We think of the Supreme Court’s constitutional decisions as lofty, lonely, unchallengeable. But in truth they are part of a dialogue with public opinion and political leadership—and in the long run the Court does not stray far from the public. That is the convincing conclusion of Barry Friedman’s stunning, fascinating history.Here's a review of Friedman's book in The New Republic:
In Friedman’s assessment, no journalist was more closely attuned to the sentiments of ordinary Americans in the latter half of the twentieth century than Anthony Lewis of The New York Times. “In a probing 1962 feature story,” Friedman writes, “Lewis explained that the Supreme Court’s rapid development of the law in the areas of race relations, legislative apportionment, and the rights of criminal suspects reflected ‘a demand of the national conscience.’” Unburdened by data, Lewis unabashedly identified national trends that just happened to coincide perfectly with the Warren Court’s jurisprudence. Lewis explained the Court’s decision in Brown as follows: “Once again no complicated motive need be sought. The Supreme Court was reflecting a national moral consensus on segregation--perhaps anticipating a feeling that had not yet fully taken shape.”
This assertion is historically inaccurate. A great deal more opposition and ambivalence greeted Brown than is revealed by such a tale of moral triumph.

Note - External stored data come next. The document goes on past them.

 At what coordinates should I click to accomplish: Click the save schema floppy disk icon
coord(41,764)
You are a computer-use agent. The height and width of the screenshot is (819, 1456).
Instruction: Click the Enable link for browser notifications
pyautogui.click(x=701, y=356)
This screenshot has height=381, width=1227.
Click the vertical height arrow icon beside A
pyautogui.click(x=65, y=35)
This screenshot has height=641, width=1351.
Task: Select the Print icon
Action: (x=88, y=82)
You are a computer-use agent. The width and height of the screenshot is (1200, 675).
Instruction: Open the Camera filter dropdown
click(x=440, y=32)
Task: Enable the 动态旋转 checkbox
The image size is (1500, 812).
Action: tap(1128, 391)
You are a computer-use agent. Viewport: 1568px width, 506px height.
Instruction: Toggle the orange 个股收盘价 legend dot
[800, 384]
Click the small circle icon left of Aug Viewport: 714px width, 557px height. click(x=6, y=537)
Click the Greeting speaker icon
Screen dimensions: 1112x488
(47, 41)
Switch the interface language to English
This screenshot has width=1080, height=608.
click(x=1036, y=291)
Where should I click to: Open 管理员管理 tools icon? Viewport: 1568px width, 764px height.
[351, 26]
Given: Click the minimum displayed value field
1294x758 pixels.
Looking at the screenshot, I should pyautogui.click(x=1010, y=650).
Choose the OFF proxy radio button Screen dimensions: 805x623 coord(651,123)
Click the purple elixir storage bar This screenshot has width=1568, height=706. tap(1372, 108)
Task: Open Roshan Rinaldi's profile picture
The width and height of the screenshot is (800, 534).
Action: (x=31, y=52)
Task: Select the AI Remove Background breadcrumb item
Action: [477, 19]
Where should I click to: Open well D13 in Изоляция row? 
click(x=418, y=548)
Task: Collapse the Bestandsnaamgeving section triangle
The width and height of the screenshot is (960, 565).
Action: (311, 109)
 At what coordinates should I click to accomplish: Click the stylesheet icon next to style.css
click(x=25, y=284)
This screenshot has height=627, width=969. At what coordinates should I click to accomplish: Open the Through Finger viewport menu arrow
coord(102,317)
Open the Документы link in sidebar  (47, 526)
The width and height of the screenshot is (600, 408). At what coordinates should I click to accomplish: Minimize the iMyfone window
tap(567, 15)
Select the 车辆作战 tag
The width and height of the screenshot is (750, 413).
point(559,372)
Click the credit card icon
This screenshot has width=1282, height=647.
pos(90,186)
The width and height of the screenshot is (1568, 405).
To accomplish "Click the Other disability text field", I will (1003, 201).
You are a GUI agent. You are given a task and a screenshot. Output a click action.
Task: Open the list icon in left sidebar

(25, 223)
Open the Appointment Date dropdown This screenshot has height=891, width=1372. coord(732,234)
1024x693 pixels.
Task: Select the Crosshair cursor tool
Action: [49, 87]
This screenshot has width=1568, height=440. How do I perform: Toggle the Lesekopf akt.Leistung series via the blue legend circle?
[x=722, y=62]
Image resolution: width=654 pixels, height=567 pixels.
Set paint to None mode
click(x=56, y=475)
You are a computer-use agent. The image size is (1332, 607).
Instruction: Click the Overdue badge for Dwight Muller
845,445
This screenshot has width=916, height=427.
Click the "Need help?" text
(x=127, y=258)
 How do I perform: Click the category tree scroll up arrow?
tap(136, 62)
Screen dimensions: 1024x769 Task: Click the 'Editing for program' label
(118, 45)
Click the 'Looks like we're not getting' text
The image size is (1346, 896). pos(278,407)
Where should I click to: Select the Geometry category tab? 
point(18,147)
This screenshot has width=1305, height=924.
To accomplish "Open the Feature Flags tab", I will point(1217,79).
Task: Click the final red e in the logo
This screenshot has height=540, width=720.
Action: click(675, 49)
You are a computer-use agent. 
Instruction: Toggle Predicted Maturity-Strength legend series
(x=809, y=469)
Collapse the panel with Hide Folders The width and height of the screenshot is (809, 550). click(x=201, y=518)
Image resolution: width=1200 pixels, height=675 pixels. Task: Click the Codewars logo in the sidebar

But Friedman’s admiration for Lewis knows no bounds. “Though critics complained constantly that the Warren Court was running ahead of the crowd,” he remarks, “at least one perceptive observer understood that the Court did what it did because the public supported these outcomes and no other organ of government would provide them. That was Anthony Lewis.” In extolling Lewis’s coverage of Bickel’s Oliver Wendell Holmes Lectures at Harvard Law School, Friedman gushes: “Ultimately, it was Anthony Lewis who proved the Court’s most perceptive spectator.”
Whatever Anthony Lewis’s other journalistic strengths, having his finger on the pulse of the common man is not among them. Lewis was born in New York City and attended an elite private high school followed by Harvard College. His first job took him to the Times. When Justice Frankfurter suggested to James Reston that the Gray Lady needed a Supreme Court correspondent, Reston personally tapped Lewis for the assignment and returned him to Cambridge, where he studied at Harvard Law School as a Nieman Fellow. Lucas A. Powe Jr. has accurately characterized Lewis’s assessments of the Court as “both first drafts of history and explanations by one part of the Establishment of another part of the Establishment to other parts of the Establishment.” Friedman promises Joe Sixpack, but he delivers Tony Martini.
The book’s endorsement of Lewis’s many national-consensus pronouncements is most egregious in the instance of the Warren Court’s 1961 decision in Mapp v. Ohio, which required state courts to exclude evidence obtained in violation of the Fourth Amendment’s prohibition on unreasonable searches and seizures. “Although police complained [about Mapp],” Friedman writes, “the decision appears to have been in line with popular opinion, at least to the extent the public was paying attention. As Anthony Lewis wrote in The New York Times, the Court’s decision reflected ‘a national moral sentiment’ that refused ‘to tolerate police misbehavior in any state.’” It is worth observing that three justices dissented in Mapp, thereby rendering it difficult to believe that broad agreement existed in the entire nation when it did not even exist at the justices’ conference table. In 1961, moreover, half of the states permitted what Mapp forbade, including such notorious backwaters as New York. Abe Fortas, a Washington lawyer who would soon be elevated to the Court by his old friend Lyndon Johnson, called Mapp “the most radical decision in recent times.”